It’s such a spidery time of year now that I have had trouble finding spider-free pots for my cuttings. It doesn’t seem like the right time for cuttings, while everything is slowly but surely grinding to a halt. Perhaps it isn’t. I meant to do this in August.

cuttings

The idea is to keep my half hardy flowering things going through winter. I bought half hardy salvias last autumn as small plants from Derry Watkins Special Plants and she told me at the time that the way to keep them was to take cutting in late summer. You can’t start too early. You want them as small plants. My heart sank at the time as I know this sort of split second gardening usually defies me, and so it has turned out.

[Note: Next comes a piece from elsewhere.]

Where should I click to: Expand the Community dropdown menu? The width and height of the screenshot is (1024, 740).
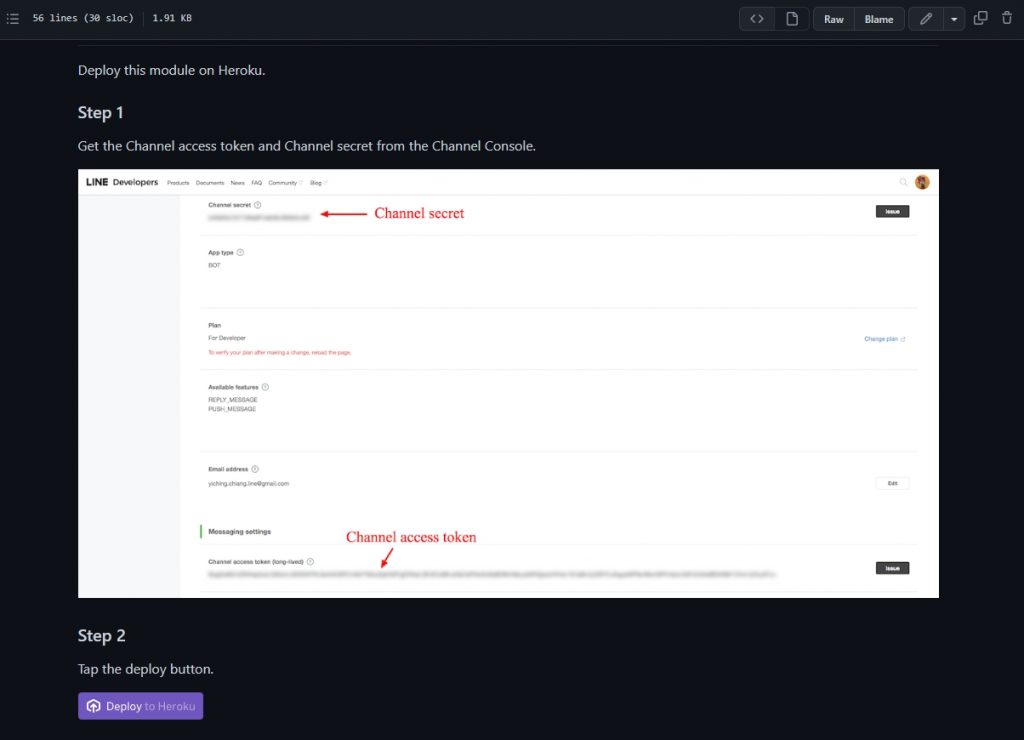tap(283, 182)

But they really have done the ‘flowering all summer’ thing that they were meant to do, in really fabulous colours, filling and spilling out of pots, and so I am keen to have a go even if it is a little late. So I hunted through my pots yesterday, found four that weren’t homes to alarmingly territorial spiders or nests of tiny ones or both, filled the with seed compost and took cuttings. I haven’t put them in a heated propagator as I want them tough. They are in the greenhouse, although i did pop them into a little terrarium I bought some time ago – which I never planted up and which the kids use to make worm homes and the like – to give them a little extra protection and create a little bit of a microclimate. You can do the same with other half hardy bedding plants. Pelargoniums should generally be overwintered as little rooted cuttings in late summer too, although they may need more warmth than my salvias. And you should have taken them a month ago.

  • charles curry

    Over watered cuttings.what can I do to save them It was their first feed?